> _What to work on_: Go line by line through the entries below and copy those containing the string "agent".

[[ Supplied material, beginning ]]

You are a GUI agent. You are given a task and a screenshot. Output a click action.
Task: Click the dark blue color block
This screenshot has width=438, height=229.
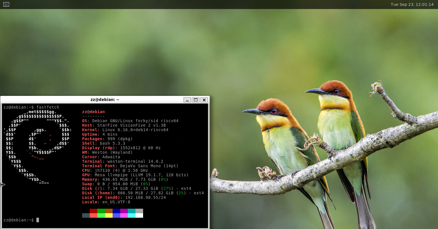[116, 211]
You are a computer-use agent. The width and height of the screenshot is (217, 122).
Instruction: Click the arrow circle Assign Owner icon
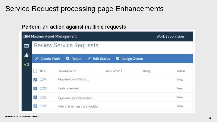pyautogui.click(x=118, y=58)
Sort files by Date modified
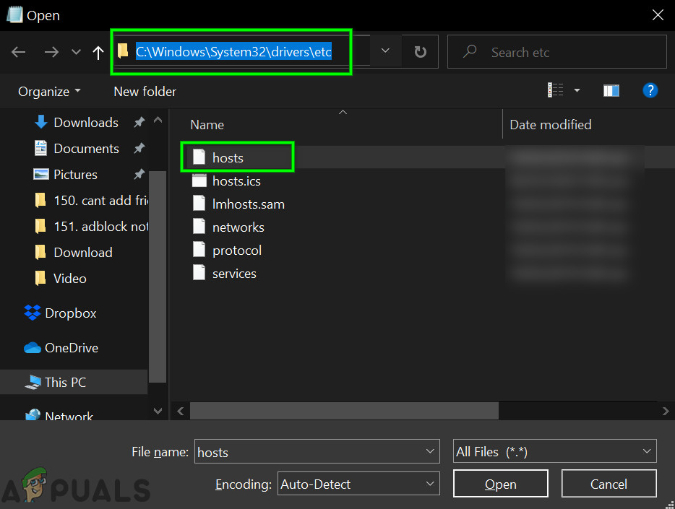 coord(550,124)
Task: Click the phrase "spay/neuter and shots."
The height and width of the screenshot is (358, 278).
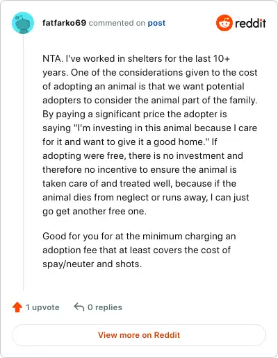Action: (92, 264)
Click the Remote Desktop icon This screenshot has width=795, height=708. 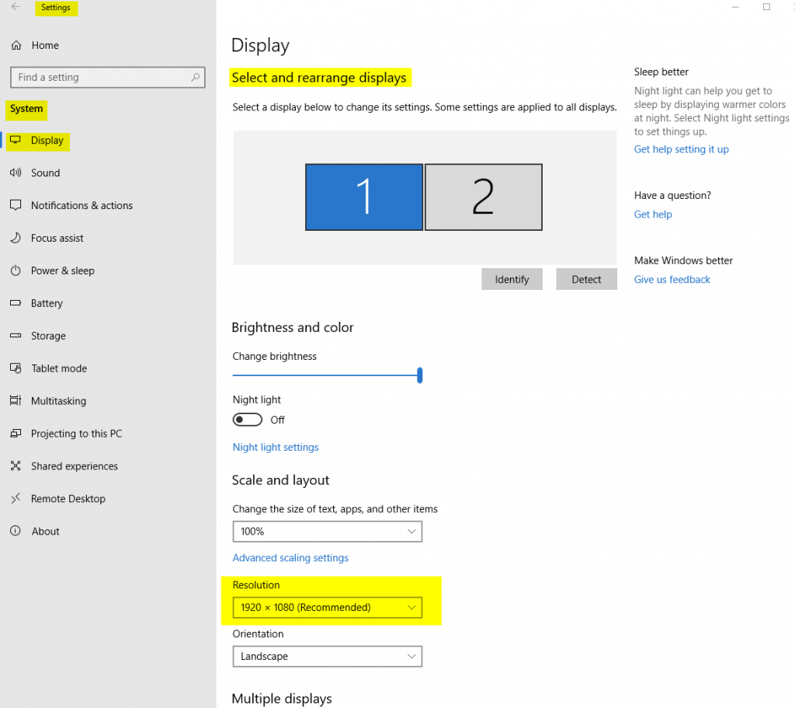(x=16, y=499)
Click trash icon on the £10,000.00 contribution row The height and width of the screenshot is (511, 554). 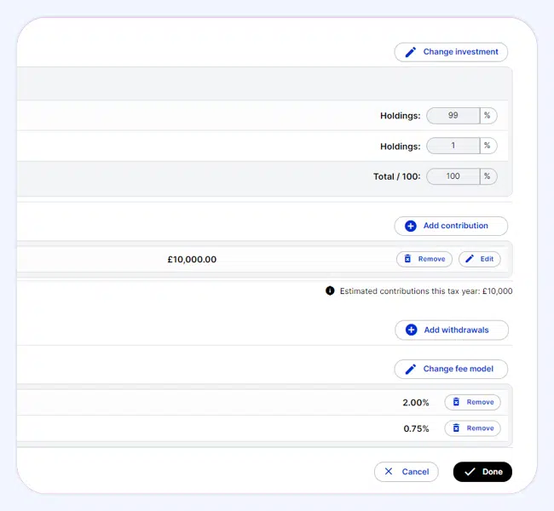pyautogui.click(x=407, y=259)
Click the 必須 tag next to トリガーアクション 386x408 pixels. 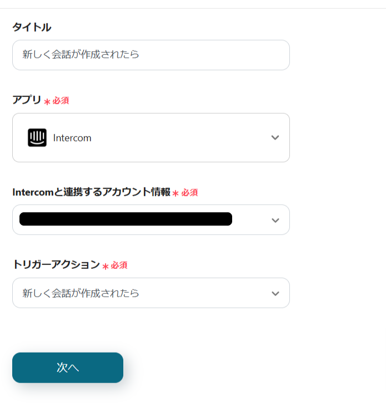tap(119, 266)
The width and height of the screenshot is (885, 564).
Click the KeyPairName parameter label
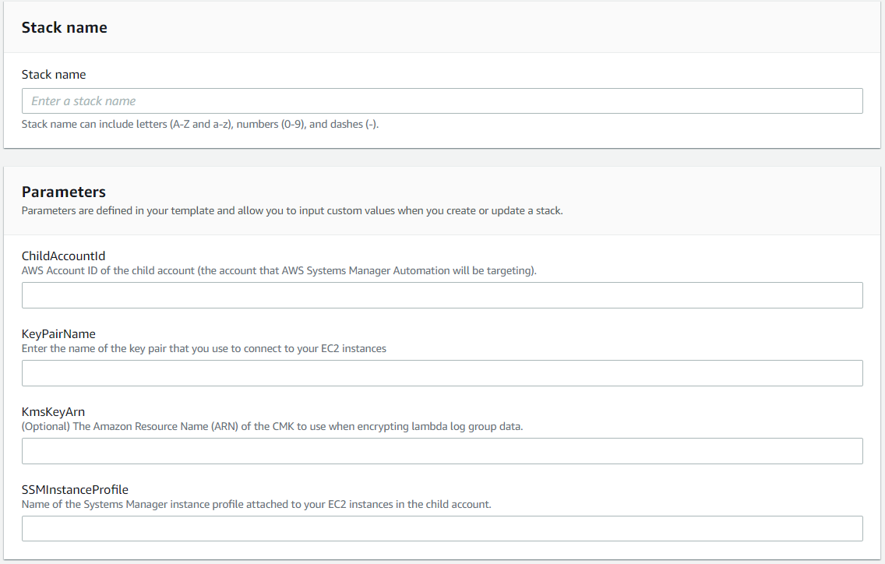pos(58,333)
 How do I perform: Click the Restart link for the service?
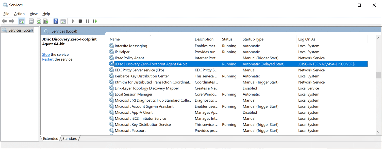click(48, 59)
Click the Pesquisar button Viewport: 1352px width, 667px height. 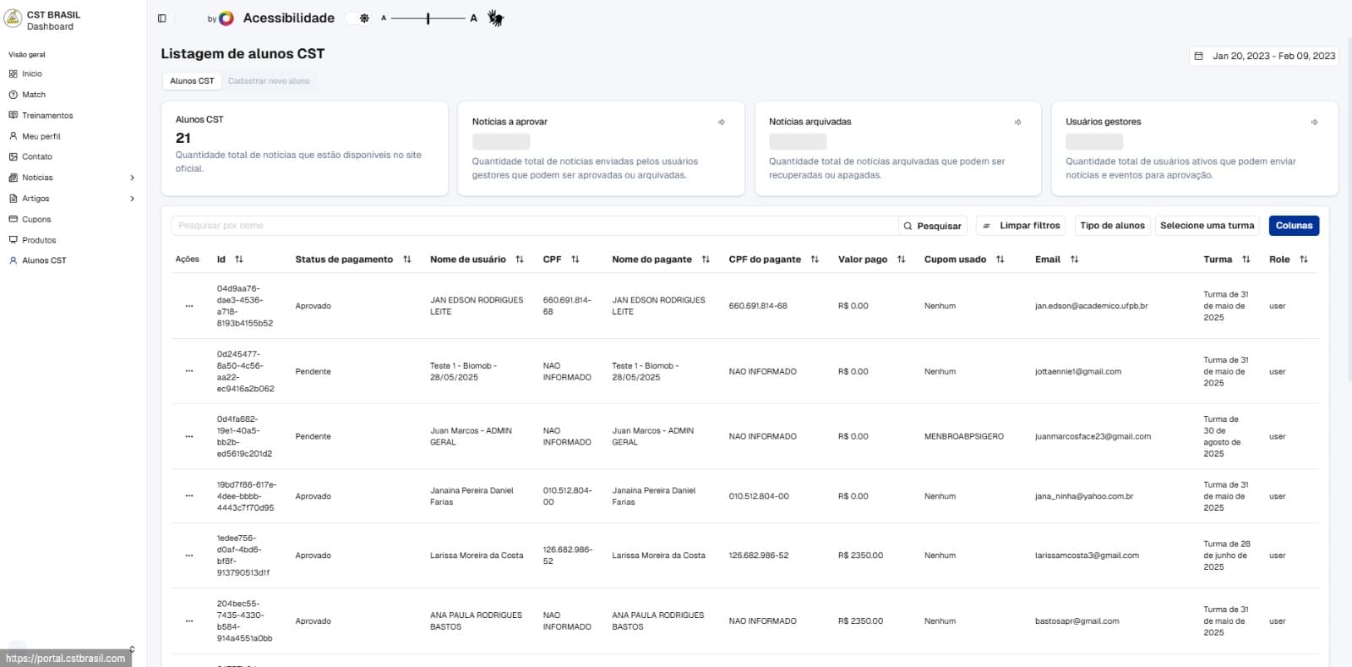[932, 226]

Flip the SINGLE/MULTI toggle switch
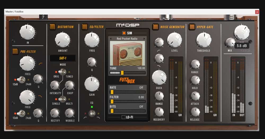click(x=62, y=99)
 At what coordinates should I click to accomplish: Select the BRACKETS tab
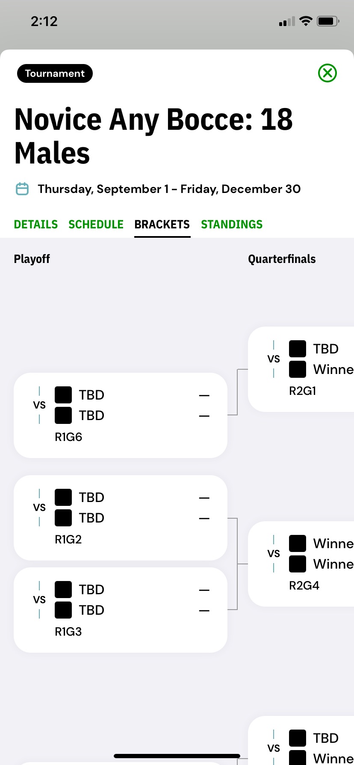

[[ Supplied material, end ]]

> _Your solution_:
You are a GUI agent. You are given a task and a screenshot. Output a click action.
You are a computer-use agent. The width and height of the screenshot is (217, 122).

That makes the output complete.